(Entries for locating text and elements)
━━━━━━━━━━━━━━━━━━━━

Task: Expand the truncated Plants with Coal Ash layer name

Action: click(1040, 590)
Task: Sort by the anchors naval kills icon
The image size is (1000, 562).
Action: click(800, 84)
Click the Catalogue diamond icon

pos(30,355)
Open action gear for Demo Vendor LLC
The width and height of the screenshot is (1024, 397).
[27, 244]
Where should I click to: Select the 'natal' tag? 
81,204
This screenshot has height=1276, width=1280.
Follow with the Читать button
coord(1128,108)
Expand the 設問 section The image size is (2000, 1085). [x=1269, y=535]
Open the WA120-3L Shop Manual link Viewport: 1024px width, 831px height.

━━━━━━━━━━━━━━━━━━━━

▶ _PROBLEM STATEMENT_: Copy the listing above word for word, starting at the line with "Task: Sort by the anchors naval kills icon" and continuing through the listing's final line.

▶ _ANSWER TO THIS TASK_:
Task: Sort by the anchors naval kills icon
The image size is (1000, 562).
Action: click(800, 84)
Click the Catalogue diamond icon

pos(30,355)
Open action gear for Demo Vendor LLC
The width and height of the screenshot is (1024, 397).
[27, 244]
Where should I click to: Select the 'natal' tag? 
81,204
This screenshot has height=1276, width=1280.
Follow with the Читать button
coord(1128,108)
Expand the 設問 section The image size is (2000, 1085). [x=1269, y=535]
Open the WA120-3L Shop Manual link Viewport: 1024px width, 831px height.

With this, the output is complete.